The waters have been mined by the Russians and on certain parts of the coast by Ukrainians. The Black Sea bombardment from the Russians has been so relentless that dolphins are washing up on the Turkish coast, killed in part by the acoustic overload of the sonar activity under water.

Russia and Ukraine together account for 30 per cent of global wheat exports. Russia, wheezing under western sanctions, is finding it difficult to operate as an exporter. It can’t even resupply its garrison in Syria. Ukraine, meanwhile, cannot penetrate the Putin blockade. It is faced with the compound dilemma of farmers being unable to complete their summer sowing — fields have become battlefields — not being able to harvest and not being able to sell the crop for export for the kind of prices they need to pay for the diesel to drive the tractors that spread the fertiliser they can’t afford. No one would be surprised if the Ukrainian government ends up having to commandeer part of the grain crop for domestic consumption.
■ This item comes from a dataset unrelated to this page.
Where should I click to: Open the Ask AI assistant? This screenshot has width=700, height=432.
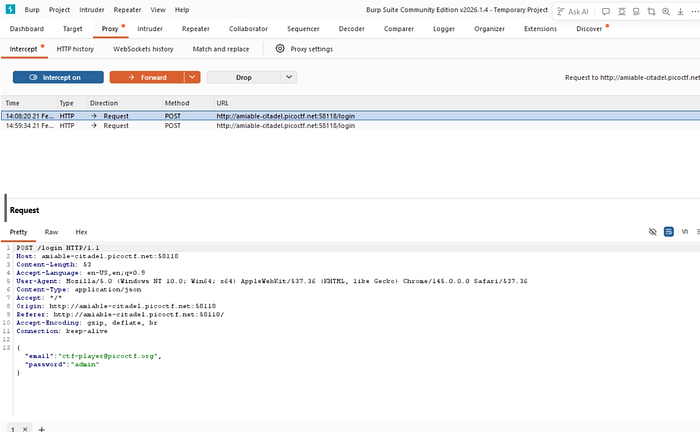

The knock-on effect? Higher food prices around the world. And a critical food shortage that drives some regions to the brink of famine. The UN World Food Programme warns that “we haven’t seen a humanitarian situation as severe as this since the Second World War”. Actually, it was pretty much saying that before the Russian invasion. Climate shifts were creating devastating droughts and mass internal displacements of farming communities in east Africa. High natural gas prices were making nitrogen phosphate fertilisers unaffordable. Because of the pandemic many states were floundering in a debt crisis.

Now comes the shortfall from what used to be known as the breadbasket of Europe. At least 14 African countries import half or more of their wheat from Ukraine and Russia. Eritrea depends entirely on these deliveries. Some 400 million people in total are fed with the grain, wheat, maize and sunflower oil that come out of the Ukrainian war zone.
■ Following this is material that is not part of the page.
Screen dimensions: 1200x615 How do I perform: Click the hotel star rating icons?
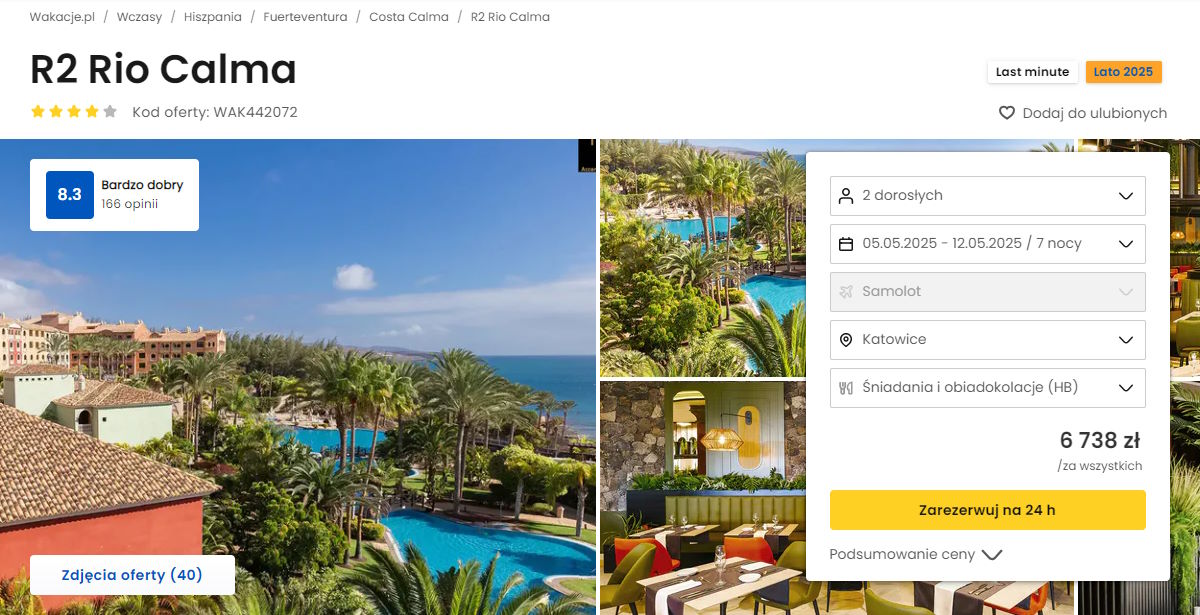74,112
Most of these customers have plenty of problems already. There has been a locust infestation in Kenya, civil war in Ethiopia, extreme flooding in South Sudan: all ingredients of an interlocked food emergency, looming famine.

Somalia is suffering its worst drought in decades but can’t turn to Egypt for emergency imports because Cairo imports 80 per cent of its wheat from Ukraine and Russia and has had to fix the price of bread. Underpinning many of the Arab Spring uprisings of 2010-11 was anger about rising food prices; it remains a key destabilising factor for regimes whose citizens spend as much as 40 per cent of their wages on food.
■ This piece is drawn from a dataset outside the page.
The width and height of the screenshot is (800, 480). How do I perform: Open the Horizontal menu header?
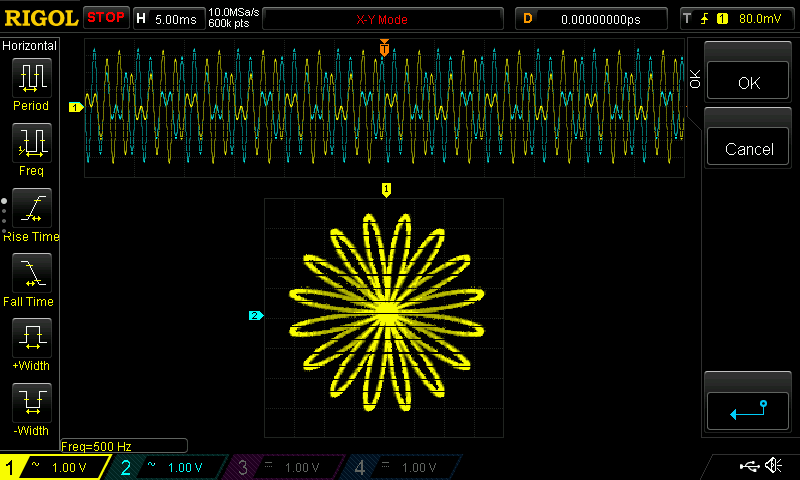(30, 46)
It’s not clear whether Putin is trying to create an escalation option with his maritime blockade of Ukraine, acting perhaps as a James Bond villain capable of pushing a nuclear button, creating migration flows to Europe or indeed triggering food shortages around the world to keep the West nervously interested in a Kremlin-dictated peace. One thing is clear, though: blockades are a primitive instrument of war.

President Zelensky of Ukraine called on the West yesterday to break the blockade of Odesa. Britain and its allies should consider this. We fret about the risk of no-fly zones over Ukrainian terrain but it should be possible, with UN backing, to create a protected sea lane from Odesa to, say, the Romanian port of Constanta. It would be the maritime equivalent of a humanitarian corridor and would demonstrate to the non-aligned world that the conflict in Ukraine is about more than a European power struggle.

As for Russian resistance to such a plan, Putin’s admirals might just like to reflect on the fate of the flagship Moskva before taking aim. We are supplying the kit; a certain boldness is now required of us.

3 comments

  1. “As for Russian resistance to such a plan, Putin’s admirals might just like to reflect on the fate of the flagship Moskva before taking aim. We are supplying the kit; a certain boldness is now required of us.”

    Boldness … is sorely missing in the West.
    This is another place in which the West is a failure. We could so easily unblock the Black Sea AND the Sea of Azov. We could assure the transfer of wheat and other foodstuffs to where they are needed, we could save the people in Mariupol. We could do so much and there is NOTHING the cockroach navy could do to stop us. We have everything needed for such measures … except boldness and courage.